Andre Gide’yi üzen şeylerden biri de edebiyat ortamının devlet resmi ideolojisine göre işletilmesiydi. SSCB de Dostoyevski’nin eskisi gibi okunmadığına tanık olur. “…sözgelimi Dostoyevski artık okuyucu bulamıyor. Ancak bunun gerçek nedeni gençliğin ondan uzaklaşması mı, yoksa gençlik mi ondan uzaklaştırıldı? Anlamak zor kafalar öyle biçimlendirilmiş ki…” (s.52)

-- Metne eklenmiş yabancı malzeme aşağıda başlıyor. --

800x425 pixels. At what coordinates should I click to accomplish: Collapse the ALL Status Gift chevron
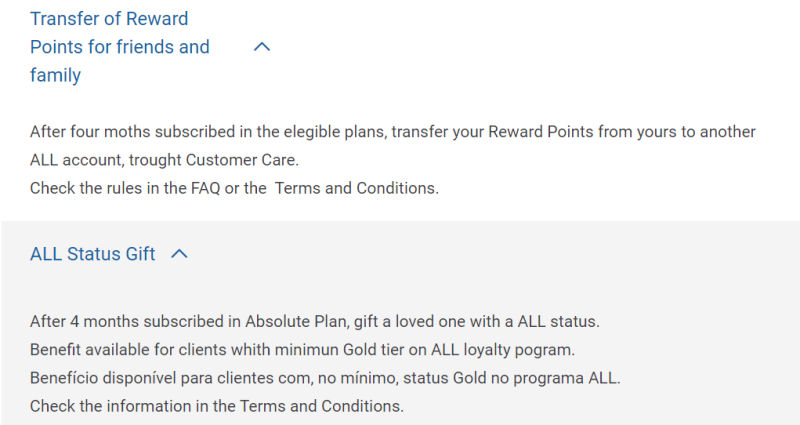point(180,254)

Kitabı okurken içimden Andre Gide hazır SSCB’ye gitmişken bari Stalin rejiminin sansürüne maruz kalsaydı da gerçeğin en çıplak biçimine tanık olsaydı. Tam da öyle olmuş, “… Leningrad’da iken, edebiyatçı ve öğrencilere yönelik küçük bir konuşma hazırlamam istendi. Ucu ucuna sekiz gündür SSCB’de idim, toplumun ses tonunu araştırıyordum. Bay Y ve Bay X’e konuşma metnini sundum. Hemen ardından metnin resmi çizgiye aykırı olduğu, kamuoyuna ters düştüğü açıklandı. Bak hele! İşin gerçeğini gayet açık biçimde sonradan anladım. Zaten konuşma yapma fırsatı bulamamıştım.” (s.52)

Andre Gide SSCB deki hayal kırıklığını kitap boyunca ayrıntılı biçimde anlatır. “Sovyetlerdeki serüvenimde trajik bir şeyler olduğuna sizi inandırmak isterim. Coşkulu, inanmış biri olarak yeni bir dünyayı hayranlıkla karşılamaya gelmiştim. Eskiden beri tiksindiğim tüm ayrıcalıklar gözümü boyamak amacıyla önüme serilmişti.”  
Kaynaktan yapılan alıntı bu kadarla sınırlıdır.